The independent evaluation highlighted that the safety case approach supported participants in systems thinking and in identifying organisational and systems factors contributing to patient safety risks. While such contributing factors, such as national shortages of skilled healthcare workers, might be beyond the control of individuals and organisations, it is important that these issues are captured and documented. In this way, systemic factors can be reviewed at the regional and national level, for example, through thematic reviews and national learning reports. Safety cases provide an approach that both supports identification of systemic factors and provides the necessary transparency to enable learning at the wider system level, even if in the short-term local stakeholders might not be able to mitigate the risk associated with systemic factors.
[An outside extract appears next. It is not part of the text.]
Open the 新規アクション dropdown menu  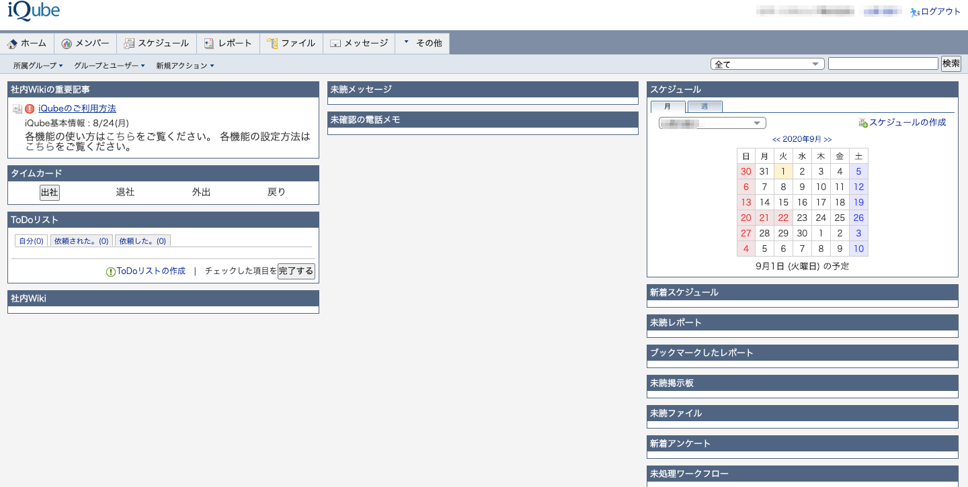pyautogui.click(x=185, y=66)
When used as a regulatory instrument, a safety case usually demonstrates that relevant risks have been reduced as low as reasonably practicable. However, in healthcare no such notion exists, and it is debatable how and to what extent consensus could be reached about what constitutes an acceptable level of safety considering the dynamic and often personal nature of risk in healthcare.17 Once we put aside this predominantly regulatory use of safety cases, this debate becomes largely secondary. The safety case approach offers a systems-based mindset and a participatory approach that enables open dialogue about patient safety across different levels of an organisation as well as the wider system. As health systems transition from prescriptive (and punitive) safety oversight towards a collaborative and supportive approach, the potential contribution of safety cases as a tool for collaboration and communication is evident.
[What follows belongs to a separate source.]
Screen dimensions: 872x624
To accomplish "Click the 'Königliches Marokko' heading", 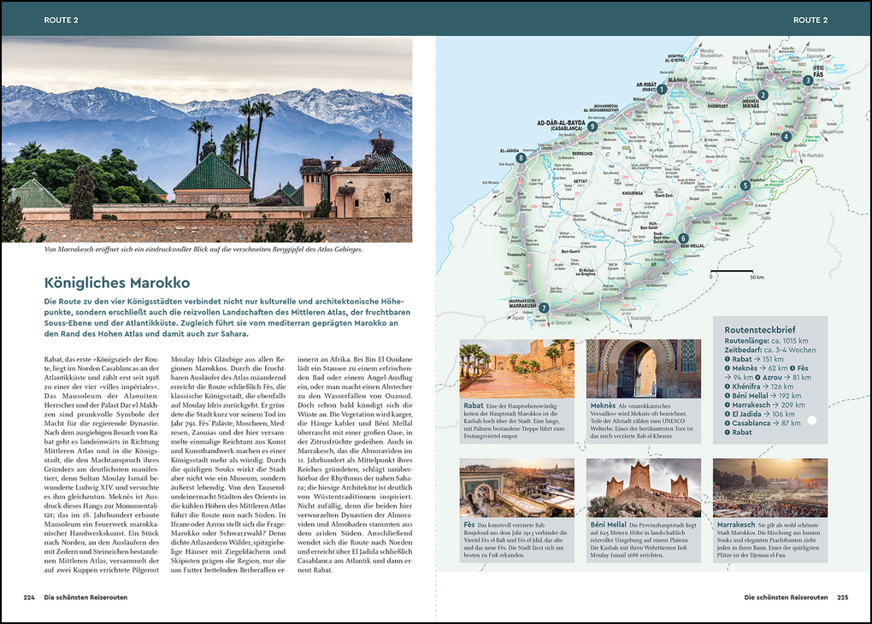I will [117, 283].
Safety cases can help embed and evidence systems thinking as part of collaborative patient safety oversight within provider boards, regional oversight bodies and the national level. Rather than aiming to demonstrate an aspirational and abstract goal of acceptable safety, the safety case (as an approach) represents the shared understanding and socially negotiated contract between providers and oversight bodies about how patient safety should be managed and evidenced. The safety case report, in turn, can be regarded as the manifestation of this, which needs to be developed, agreed, reviewed, maintained and updated to evidence continuous and credible improvement in patient safety. Evidencing improvement in patient safety could draw on established frameworks for the measurement and monitoring of patient safety18 as well as qualitative indicators and descriptors derived from systems thinking frameworks19 and frameworks for patient engagement and restorative practices. Crucially, assurance of patient safety is not a result of the evidence recorded in the safety case report but arises from the assurance activities that produce this evidence and from the critical review and supportive oversight enabled by it. In this sense, the safety case is a socio-technical process, not simply a risk-based technical document.

As with any approach, there is the risk that safety cases are used in a bureaucratic way without contributing to changing the mindset. In this way, safety cases might degenerate into reports, which do not provide additional value and simply contribute to safety clutter.20

Conclusion

Safety cases reflect a systems-based approach that supports transparent reasoning and learning about safety at both the local and the wider health system level. We need to embrace the mindset that the safety case approach is not simply a report nor a safety management tool—it is an approach to support safe clinical work.